First Impressions from Essen
We’ve decided that we’re going to hold off on writing our group reviews until around Thanksgiving – in order to give as many of our writers a chance to play the games at the fall conventions (Great Lakes Games, Sasquatch, BGG.con, EuroQuest, Basement Con, Lobster Trap, etc) and allow for as many comments as possible on the new games.
In the meantime, I thought I would write up some quick mini-capsule reviews of some of the new games that I’ve played. Most of the games have only been played once, so clearly my opinions are still forming on the games – but I know that many people are trying to figure out which games they want to buy/try first, and to that end, any opinions will be helpful. These thoughts will eventually be edited/incorporated into the full review that will come in the next few months, but I will try to talk about the new games a little bit at a time until we’re ready for full reviews. I will try to give a short description of the game(s) in each piece and some quick thoughts about them. The rules are not meant to be comprehensive – merely enough to give a flavor for how the game works.
Tile Laying Games: Citrus, Sanssouci
- Designer: Jeff Allers
- Publisher: dlp games
Game idea: On a turn, place tiles or harvest. If tiles: players choose a row of tiles from the supply grid – they must pay for, take, and place all tiles in that row to the board. Board is seeded with 3 fincas, and colored tiles must be placed in matching colored plantations starting from spaces orthogonally adjacent to a finca. Mark the area with your meeple. When all 8 spaces surrounding a finca are filled, it is scored. Counting all squares in plantations that have any tiles adjacent to finca, total the number of squares per player, award points to first and second. Then, a new finca is placed on board.
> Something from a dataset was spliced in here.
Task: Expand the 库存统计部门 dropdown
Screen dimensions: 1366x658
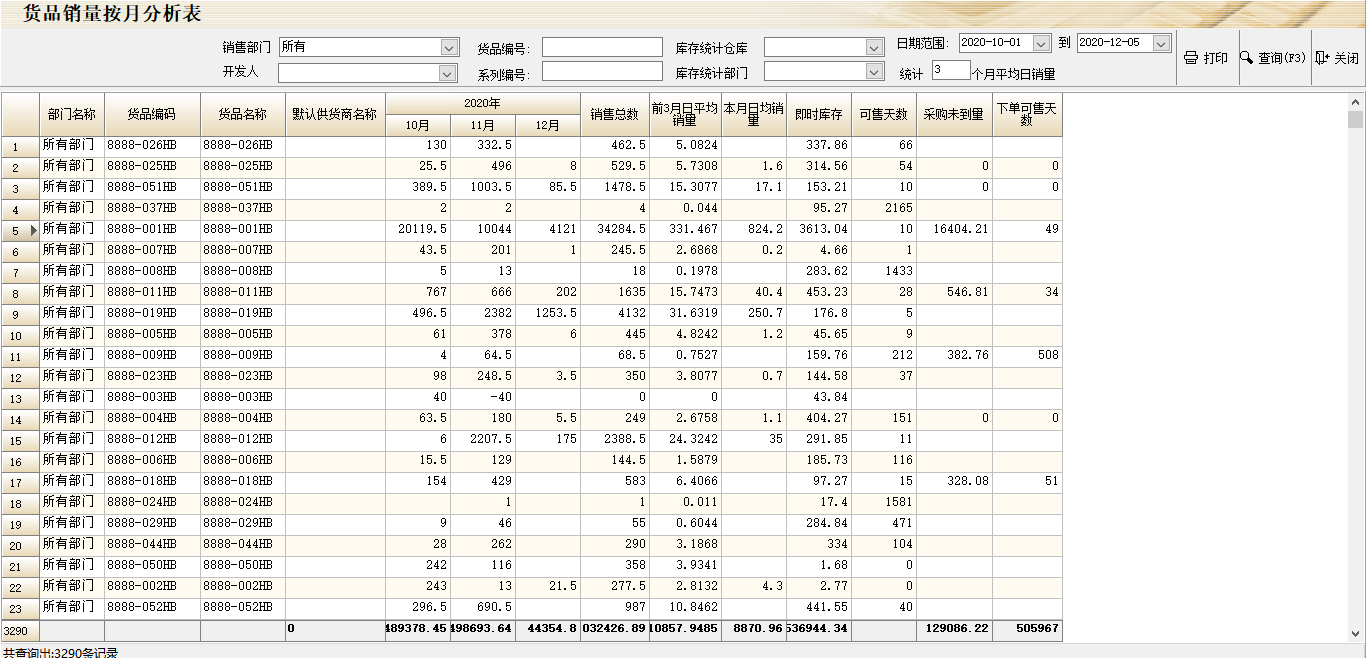Action: click(x=874, y=72)
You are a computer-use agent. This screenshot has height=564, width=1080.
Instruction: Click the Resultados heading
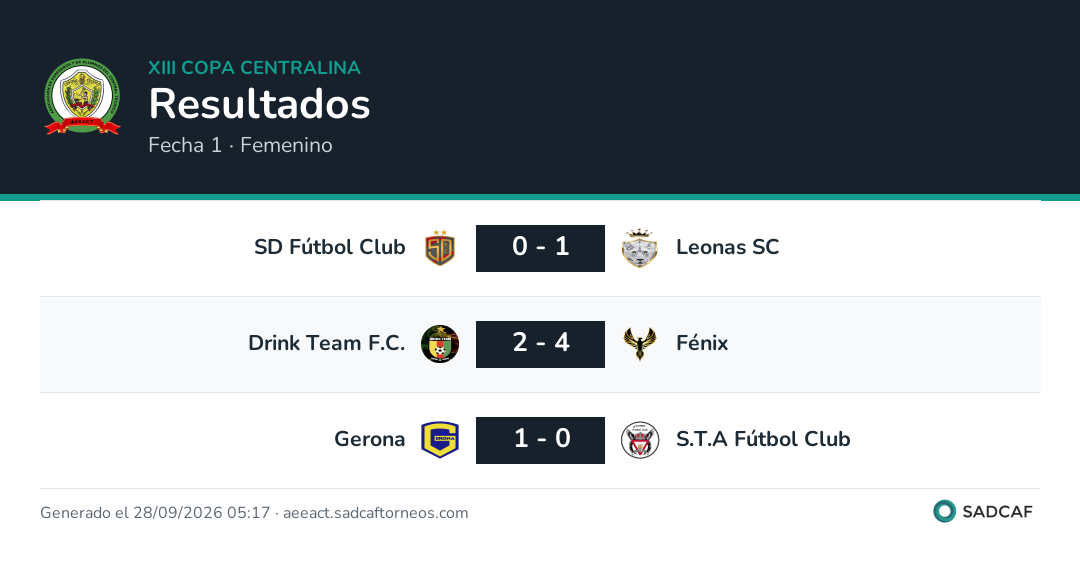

If money: remove your meeple from the board (those tiles are now neutral), and get money.
Thoughts: Very interesting tile selection mechanic. There are definitely times when you do not want to take the max number of tiles because you can’t afford them or you don’t have great places to put them. Money is tight, and the only way to get more money is to remove your meeples from the board – which then means that you can’t score VPs for them when fincas are scored – though if you time it right, you can remove meeples when they have already been scored. There are a few special action tiles that you can collect which can be very beneficial and adds additional strategy to tile placement. Thus far, we have only played short game, and game length was perfect for me – about 45 mins. This version is shorter by removing 3 fincas from game. I will have to see if adding these 3 back in does anything other than making the game longer. I am definitely interested in playing full game after the short initial game.
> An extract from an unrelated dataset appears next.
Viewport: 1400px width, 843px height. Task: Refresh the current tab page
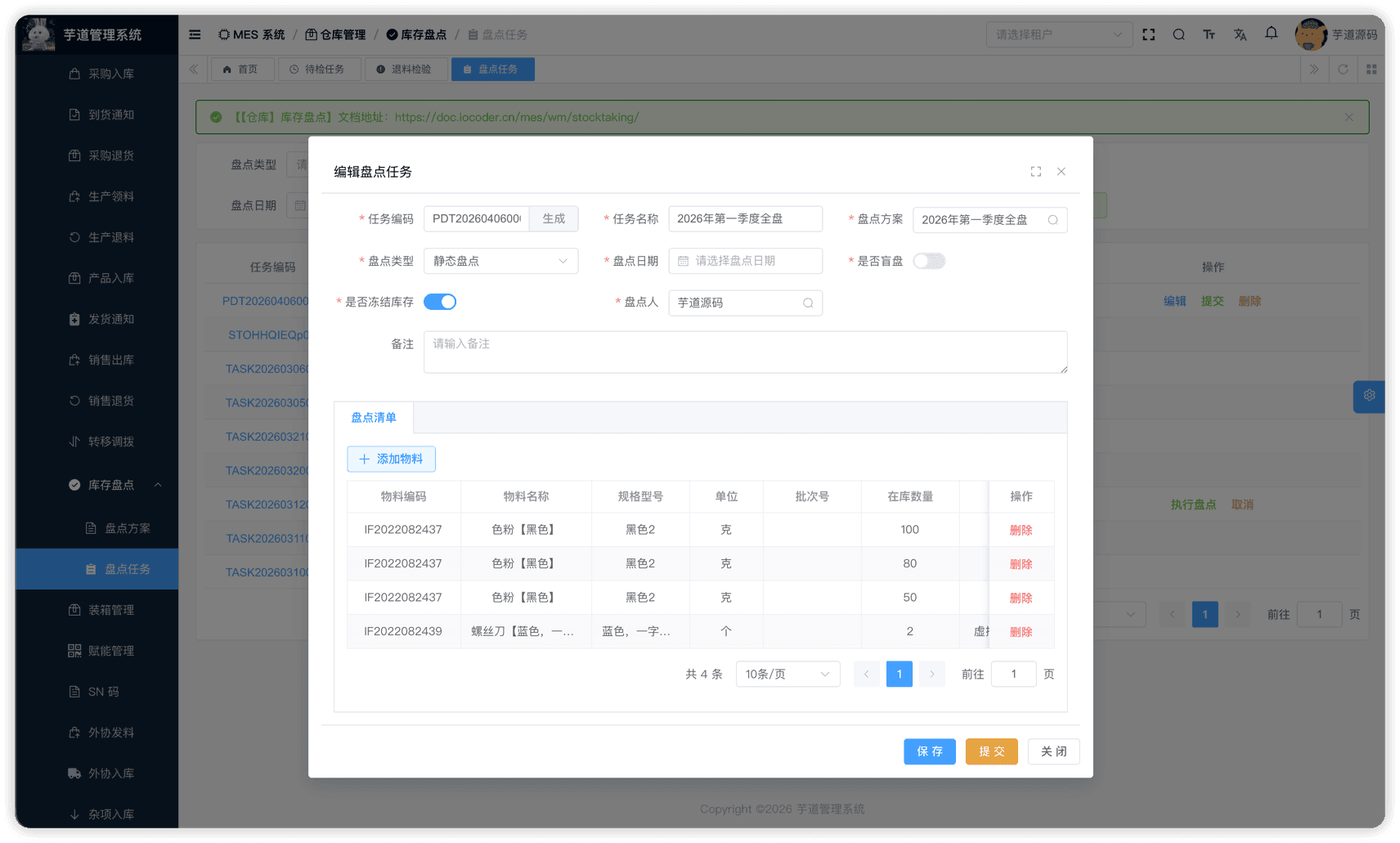pos(1342,69)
- Designer: Michael Kiesling
- Publisher: Ravensburger
Game Overview: Players have a deck of 18 cards – either have two colors on them or have a garden icon. You have a hand of 2 cards. On the board, 10 tiles are placed – each tile has an icon printed on it; its location on the board determines the color, 2 each x 5 colors. On your turn, play a card and take a tile that matches – from one of the two colors shown if a color card or matching icon if an icon card. Then, placed the tile. If you take a fountain tile from the purple row, it must go on the purple fountain spot. If that spot is filled, you can flip it over to gardener side and place in same row or column as appointed spot. Then you may move one of your figures, using paths on tiles placed, down a row and score points equal to how far down he has gone (from 1 to 6 points). Figures must end movement on a real icon tile though, not a gardener. Players use all 18 cards in their deck. At end, there is some bonus scoring based on cards dealt at start of game.
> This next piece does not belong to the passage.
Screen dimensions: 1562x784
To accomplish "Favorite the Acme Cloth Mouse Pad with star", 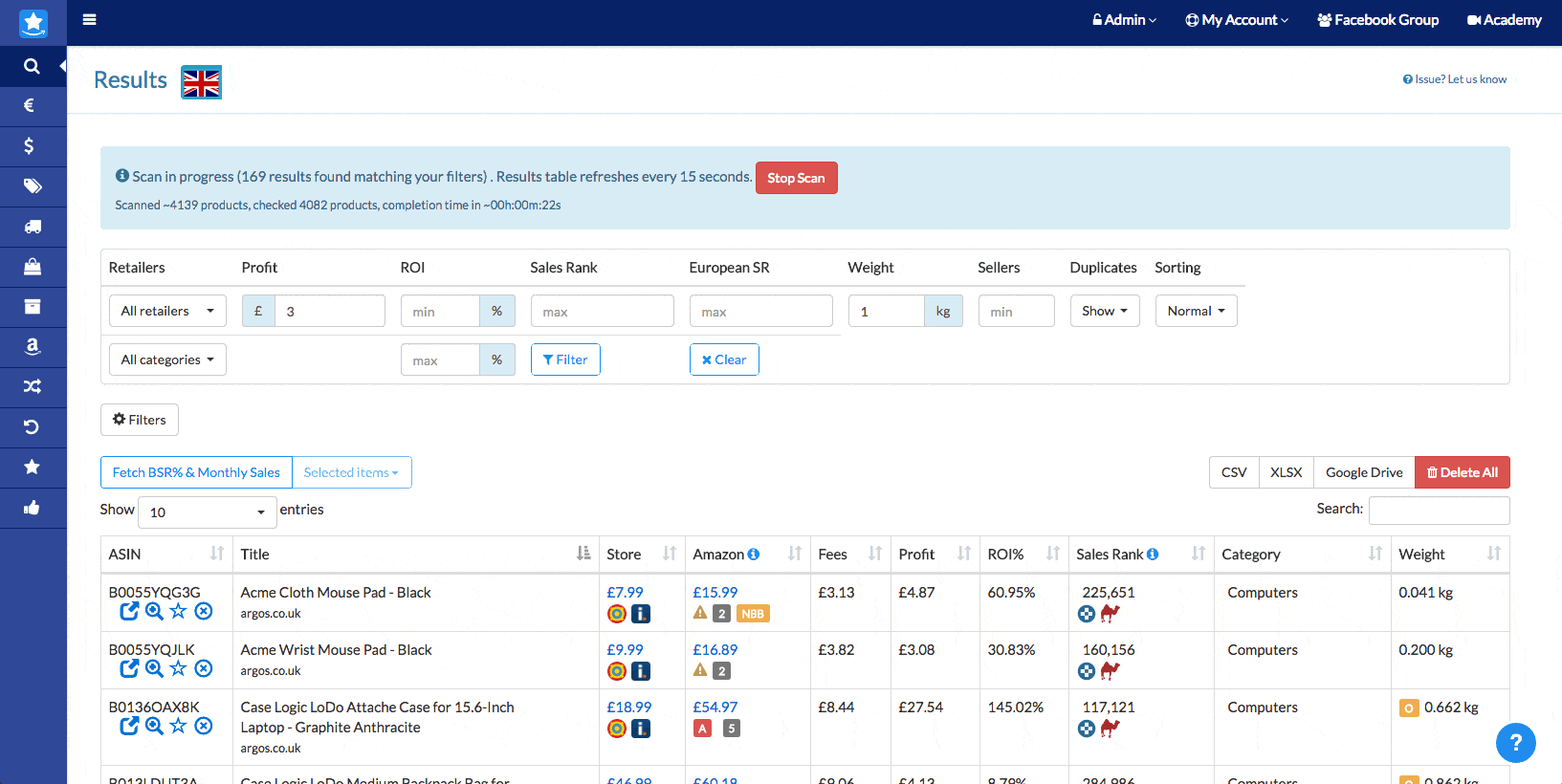I will [178, 611].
Thoughts: Another game that hits my sweet spot. I love the tile choosing/placement mechanic. On most turns, there are usually a number of tiles from the supply of ten that are useful, and you have to figure out what is best. The game doesn’t clump up because players are often looking for different things – due to different setup positions as well as different goals. Decisions can get tough in midgame as you have to balance desire to score points now (moving your meeples) versus setting up endgame bonuses. It is easy to learn and suitable for all levels of gamers. There is also an expansion/expert board included but we haven’t even gotten there yet as we’ve enjoyed the base game – but this adds to the replayability/complexity.